I called them on Monday to see if they had it.

Filipino Woman: Ok sir. I check it is under the table.

Eli: Oh! So you do have it!

Filipino Woman: Excuse me, sir Eli?

Note: they always call us "sir Eli" and "sir Daniel." We like this because it makes us feel like knights.

Eli: You have my ipod?

Filipino Woman: Ok sir Eli. I check it is under the table.

Eli: Great. Can I come pick it up?

Filipino Woman: Ok sir Eli. I call you back.


I wasn't frustrated because this was actually the most clear communication I've ever engaged in with anyone at that place. So I was sort of on cloud nine.


Daniel's office is right next to this place so I asked him to run in there and talk to them for me. He messaged me later in the day.

Daniel: They say they so sorry, but they no have.

Eli: Crap.

Daniel: Are you sure you even brought it.

Eli: Yes! I remember it very clearly.

Daniel: "Clearly?" Like last week when you remembered "clearly" taking the keys with you when you and Krishelle left the apartment and then you tried to hide from me the fact that we were all locked out for half the day by sending me on pointless errands?

Eli: No. A different kind of clearly.

Daniel: Well she said they called the woman who went after you and she didn't see your ipod.

Eli: Well, I'm at a loss. I don't know where else to look.

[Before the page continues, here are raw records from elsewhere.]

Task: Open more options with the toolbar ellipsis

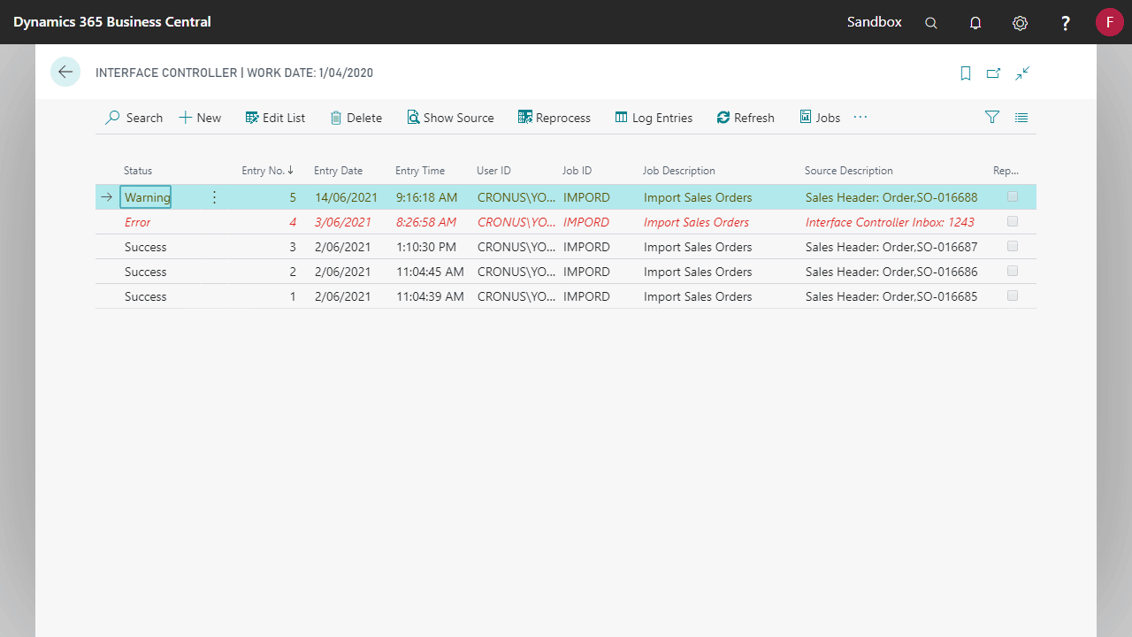Action: [x=860, y=117]
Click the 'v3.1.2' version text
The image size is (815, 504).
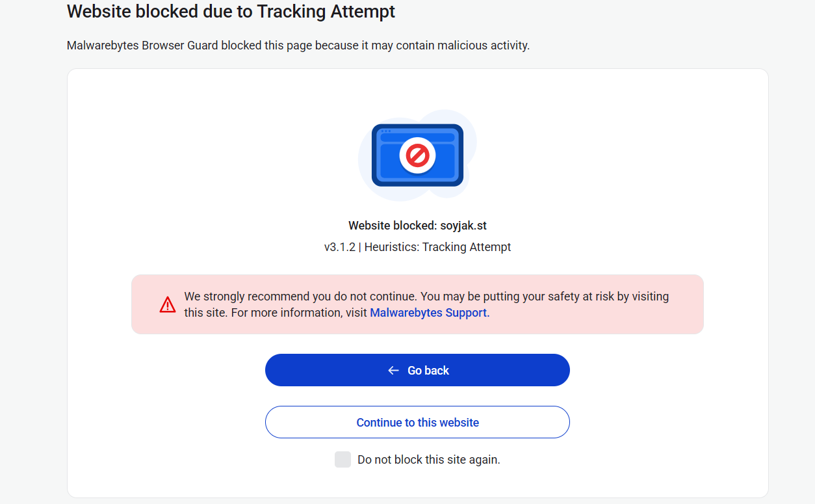339,247
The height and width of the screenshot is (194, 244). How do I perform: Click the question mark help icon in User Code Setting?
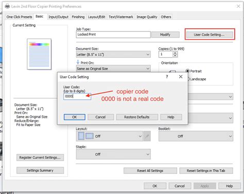(167, 77)
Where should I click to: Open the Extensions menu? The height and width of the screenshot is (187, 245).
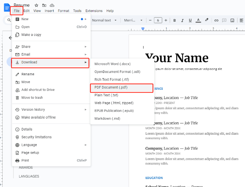click(94, 11)
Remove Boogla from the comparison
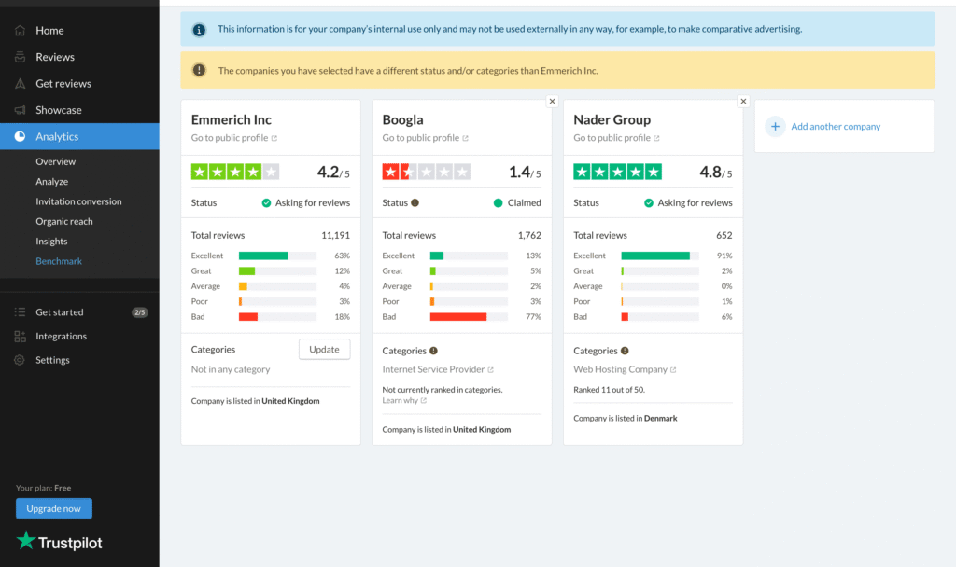 tap(552, 101)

Daniel: Have you checked your arm pits?

Eli: Yes. It's not there.

Daniel: Well now I'm at a loss too.

Eli: This sucks. I don't care that much about the ipod. It was old and hardly working. But I really don't want to not have one for the next 5 weeks.

Daniel: #1stworldproblems

Eli: Stop. You don't know what hashtags are.

Daniel: Oh, was that a hashtag?

Eli: How do I get music when I get back to the U.S.? Do I have to start all over with nothing now?

Daniel: No. You buy an ipod and give it to Krishelle to put music on it for you. Like you did last time. It will literally take 15 minutes of effort on your part.

Eli: But what if she doesn't have all of the music I want?

Daniel: She does. She has everything you want, including Miley Cyrus and the Spice Girls.

Eli: Do you think it's time for me to start my own music collection? I'm almost 40.

Daniel: YES.

Eli: So what do I do then?

Daniel: First thing you will need to do is download iTunes.

Eli: I did that one time. So am I all set? Do I already have all of the music I want?

Daniel: Yes. iTunes automatically knows what you want and there's this cloud that brings your music to you.

Eli: Are you messing with me? You know I can't tell through instant messaging.